The bath was already drawn. She rang the bell and, when he answered, gave her glass to the bearer and told him to bring it back refilled. She shivered in the bleak atmosphere of the air-conditioned room, gratefully entered the steam and humidity of the bathroom to undress in more familiar discomfort. Naked, she put on her shabby bathrobe and felt caressed, but stubborn in her refusal to succumb to a small
passion for personal belongings. For a minute or so, back in the ice-box of the bedroom, she sat, smoked, combed out her hopeless hair and drank the second gimlet, smoothed cleansing cream on to her incorruptible Layton face. So uncomely was it (in her eyes) that a wave of pity for it released a succeeding wave of erotic desire to have it loved, it and all her body – untouched beneath the robe Barbie Batchelor had helped her choose the sensible material for. She went and lay in the bath, the tumbler on its edge, within reach, and wondered what else might be in reach.

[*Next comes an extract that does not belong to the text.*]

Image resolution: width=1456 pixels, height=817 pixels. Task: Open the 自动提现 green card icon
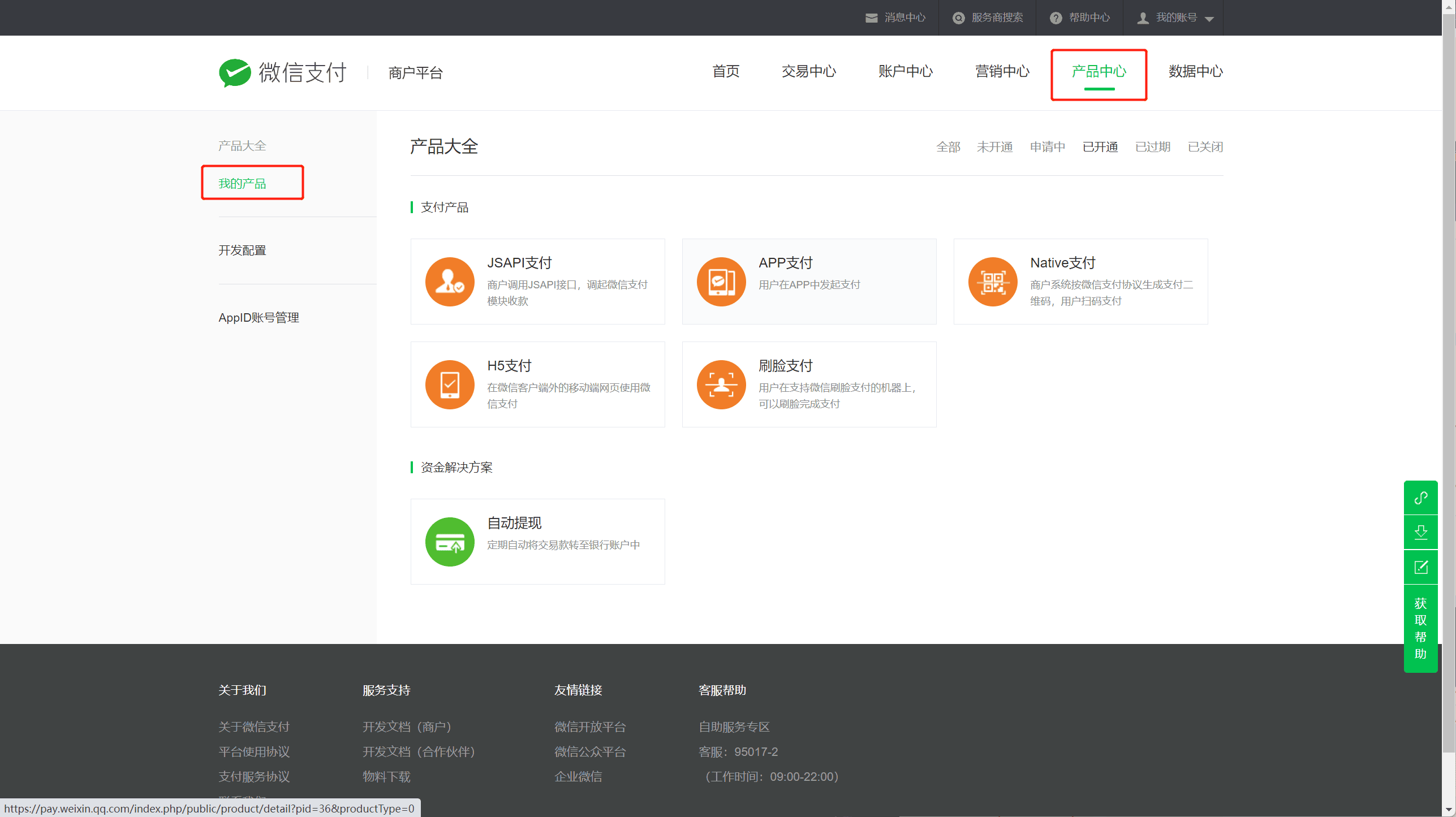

No, I don’t, she repeated, I don’t give a damn. But knew she did. Even for Aziz Khan and Fariqua Khan for whose names she had already conjured faces, and – considering them now, their staring eyes and speechless open mouths (as if aghast at the injustice of no more than condign punishment) – she formulated questions:
Why really did Teddie interfere? What made him so anxious to be present when Ronald Merrick tried to get information out of captured Indian soldiers? Had he witnessed an earlier interrogation? Or was it merely, as Merrick seemed to suggest, because he had grown not to trust him over anything?

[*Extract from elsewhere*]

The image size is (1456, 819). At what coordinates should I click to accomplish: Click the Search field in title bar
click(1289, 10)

When the water had cooled below the point of comfort she got out, wrapped herself in one of Aunt Fenny’s new-age towels – which was as big as a tent, as soft as down, fit only for a woman in love – and dried herself quickly as if to avoid contamination; but remained swathed for a few moments longer before substituting the shabby robe that had strayed with her from shabby Pankot.

The air-conditioning enveloped her as she passed from bathroom to bedroom. She felt like a clinical specimen captured and cosseted for some kind of experiment which Aunt Fenny, who knocked and entered, had already undergone and emerged from triumphantly, qualified to conduct on others.